Here’s how Andy Clark puts it: “…just about every aspect of the passive forward-flowing model is false. We are not cognitive couch potatoes idly awaiting the next input, so much as proactive predictavores – nature’s own guessing machines forever trying to stay one step ahead by surfing the incoming waves of sensory stimulation.”

Here’s where the connectionist architecture of the brain and top-down prediction come together to solve the training data problem. The brain isn’t one single big connection system. It’s a whole array of semi-modularized connection systems in which the output of one system becomes the input to the connection system above it.

This architecture lets the brain do something extraordinary. By arranging those modular connection systems into a hierarchy, it can take the output of one system and then feed it into the one above it. Now suppose that system one level up is predicting what the system below it will generate next. Each moment becomes training data – with the label (the right answer) attached in the next observation from the lower-level system. In this kind of architecture, predictions will reach all the way down to the sense data coming in at the most basic level. When that happens, not only is every moment a learning opportunity (with the label to follow in the next), but the world becomes the ultimate source of truth. 

This multi-level prediction is the brain’s way of generating training data. By predicting the output of its own systems, the brain’s many connection systems can learn by using the systems beneath them. Modern neuroscience pictures the brain as a voracious hierarchical (or networked) prediction machine in a constant, never-ending whirl of interconnected processing. This is profound, elegant, beautiful, and astonishing. The brain is its own guide, its own teacher, and its own source of truth. It just needs a world to give it experience.
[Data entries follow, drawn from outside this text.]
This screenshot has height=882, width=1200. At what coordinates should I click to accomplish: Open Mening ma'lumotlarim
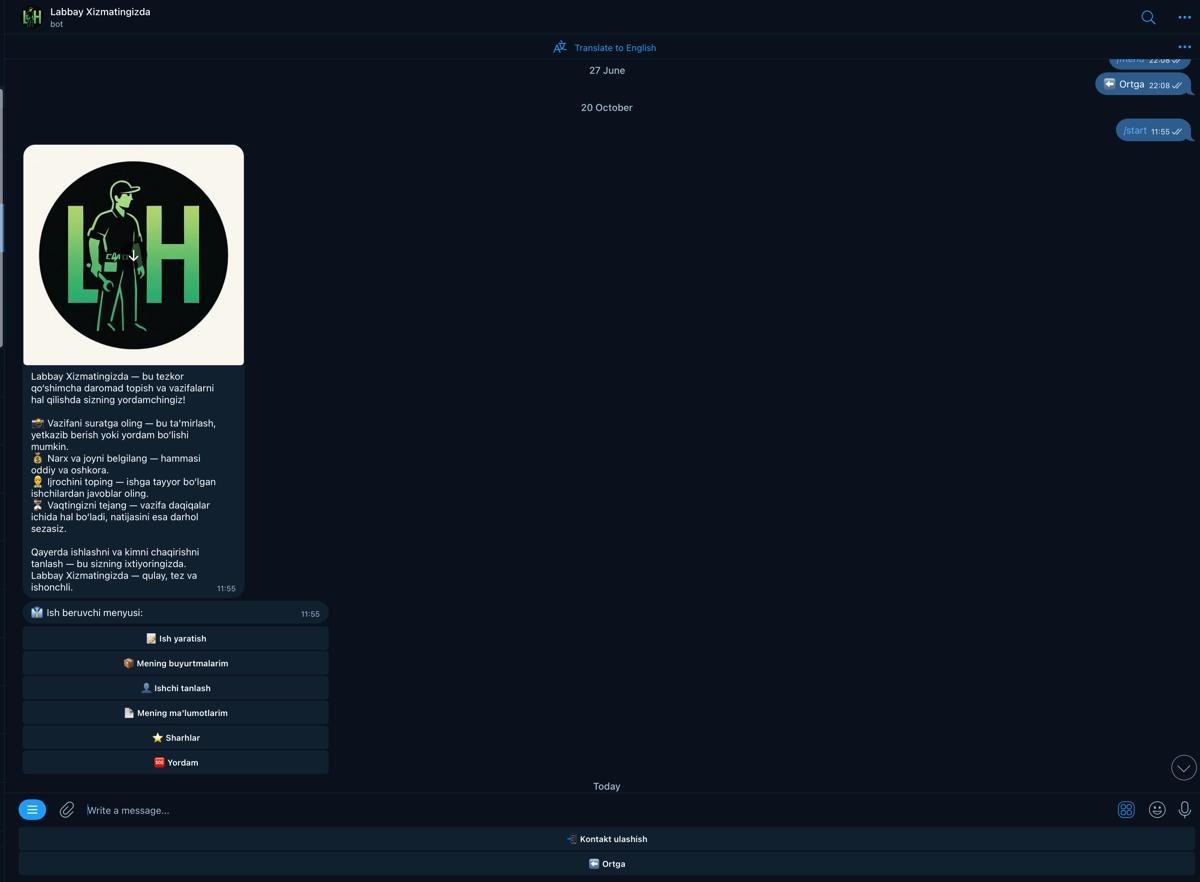(x=176, y=713)
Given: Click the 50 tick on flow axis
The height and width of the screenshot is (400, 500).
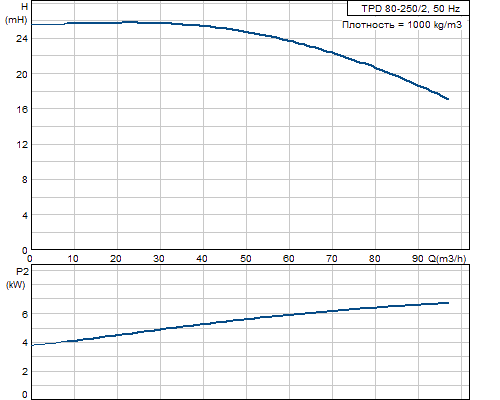Looking at the screenshot, I should pyautogui.click(x=245, y=259).
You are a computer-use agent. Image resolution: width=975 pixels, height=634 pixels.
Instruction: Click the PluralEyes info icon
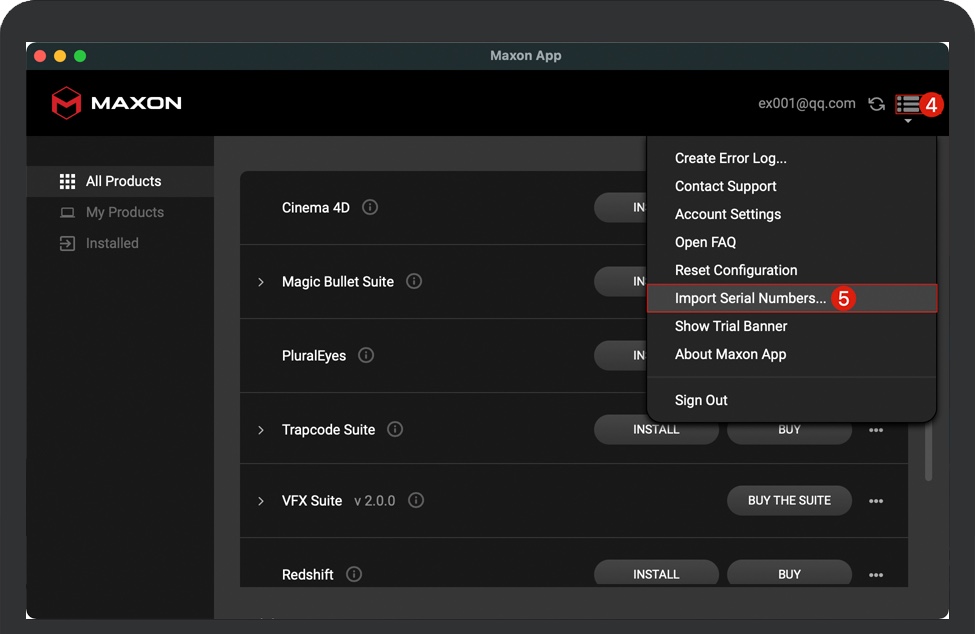[366, 356]
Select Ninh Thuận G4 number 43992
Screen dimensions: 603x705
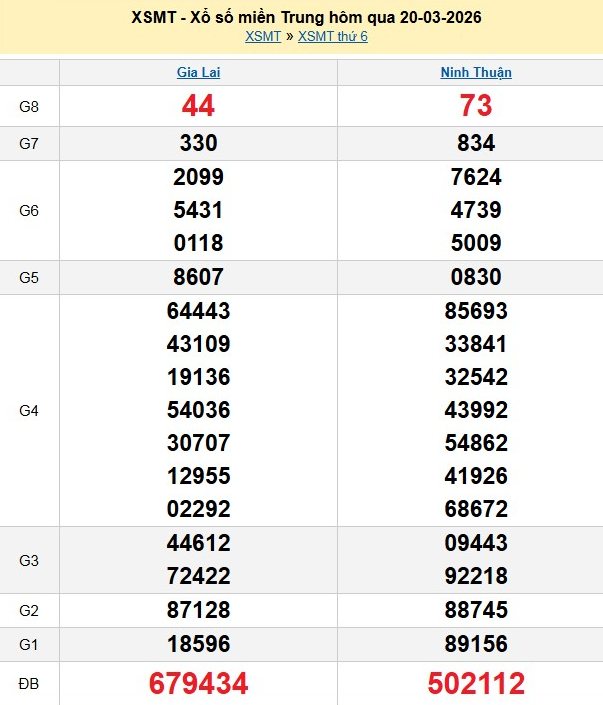pos(476,410)
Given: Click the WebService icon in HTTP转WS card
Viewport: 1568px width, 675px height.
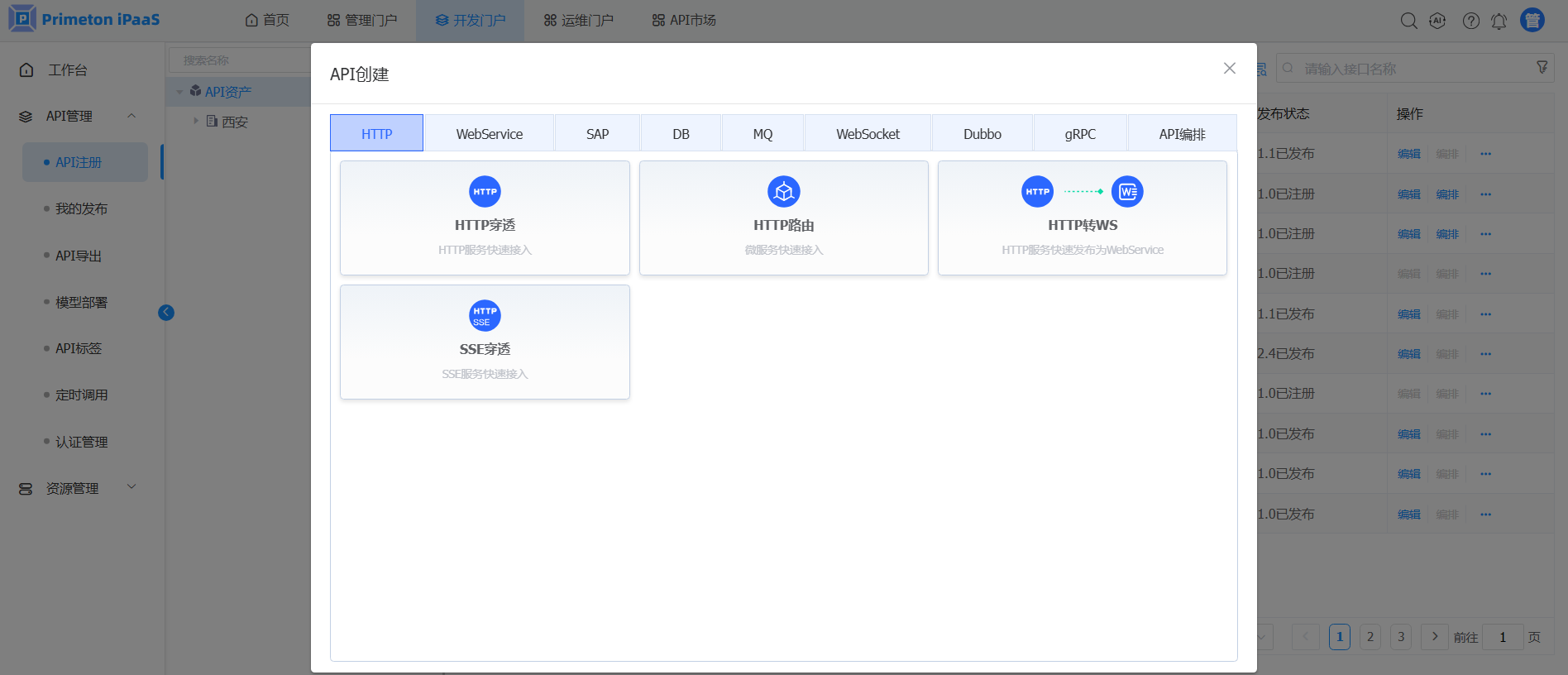Looking at the screenshot, I should [1127, 192].
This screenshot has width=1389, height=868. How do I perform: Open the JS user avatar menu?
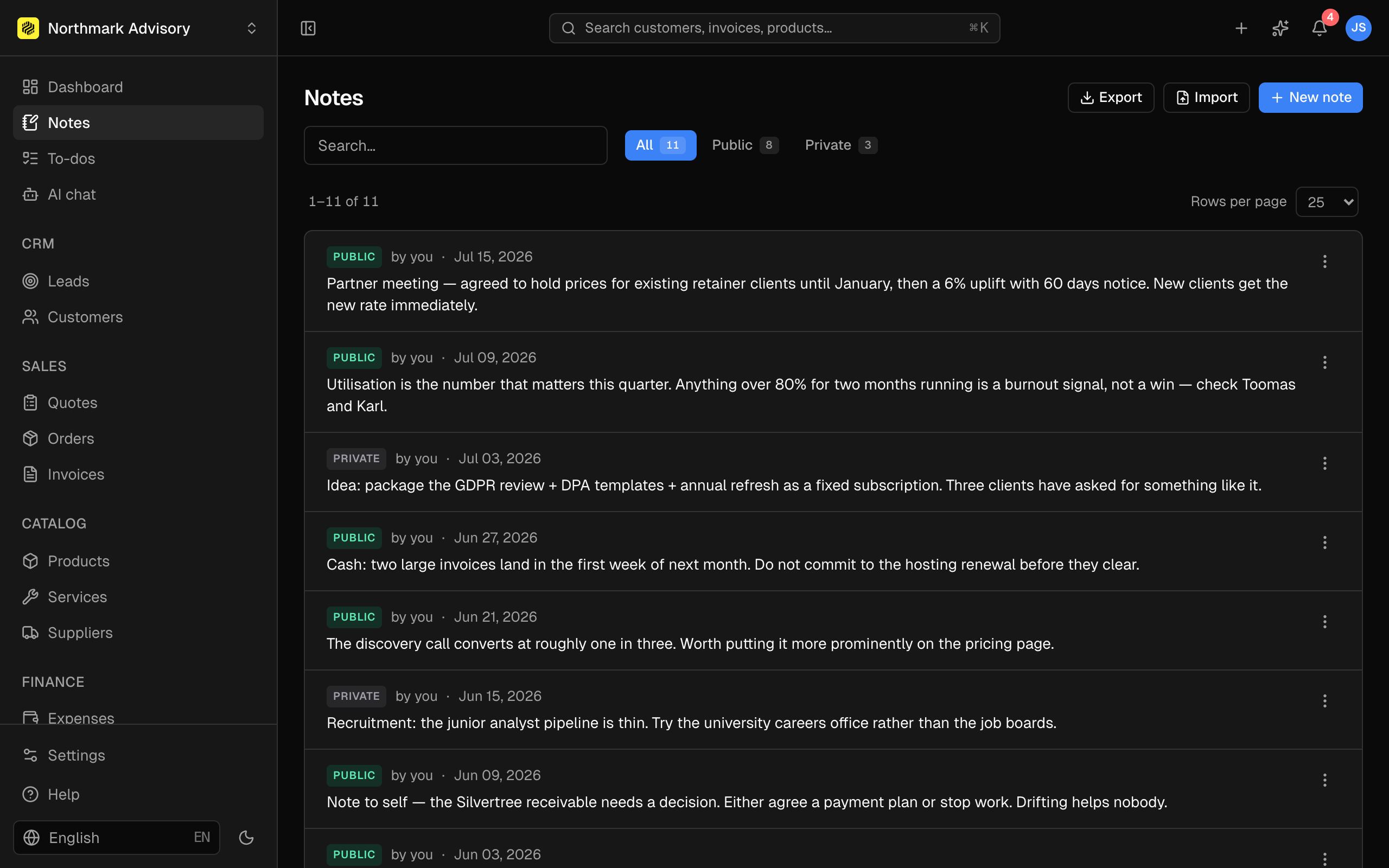1358,28
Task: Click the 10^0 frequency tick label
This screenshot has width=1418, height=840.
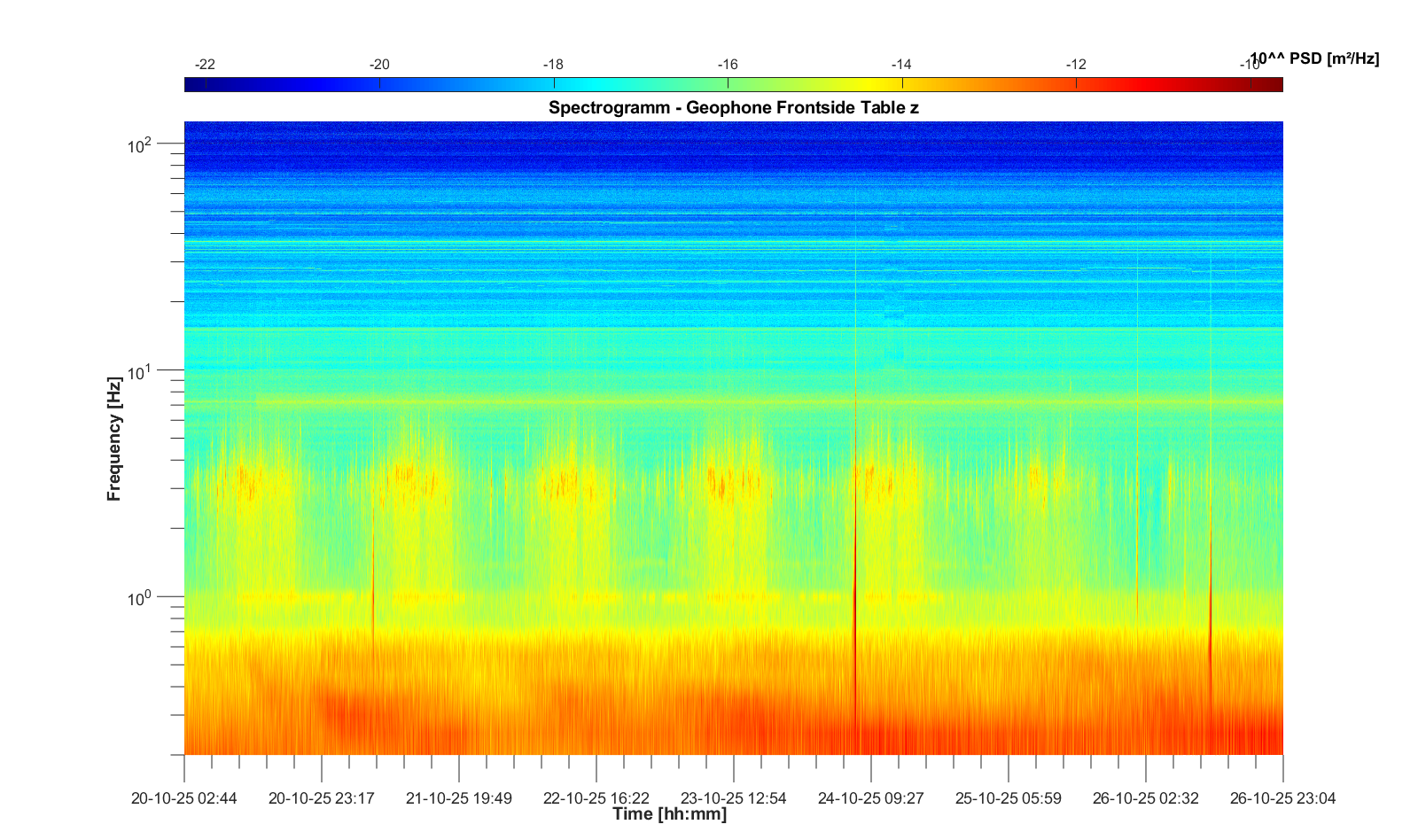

Building top-down models isn’t just a clever way to create training data. Prediction turns out to be a dramatically better process for survival than contemplation. It’s easy to forget that from an evolutionary perspective, understanding has value only in the context of enabling better action. So, we can be pretty sure that the point of all the prediction going on in our brains isn’t better understanding, it’s better action. The understanding that results from prediction is a by-product of making good decisions.

Given that, why would our brains evolve as prediction machines – why is prediction better than reflection?

Animals with very basic neural structures use their brains for straightforward responses to key stimuli in the environment. Avoiding danger. Finding food. These response engines process simple stimuli and return straightforward action paths. But it turns out that more complex decision-making requires more than simple stimulus-response engines can provide. To react quickly to danger or opportunities, you need to be able to key in on important facts. Notice deviations. And respond. FAST!

And here’s where prediction systems shine. Because while building the models necessary to make predictions is a LOT of cognitive load, it’s worth it because predicting what will happen is better than reacting to what has happened. A good prediction system will outperform a good response system when it comes to effective action.

A chess player who only reacts to an opponent’s move will rarely beat a chess player who strategizes three or four plies ahead. Natural selection makes survival a kind of high-stakes chess game, and effective action is what natural selection will tend to favor. So regardless of whether you are Magnus Carlson or hopeless even at checkers, your brain is a master at the most important skill necessary to play the game of life: prediction.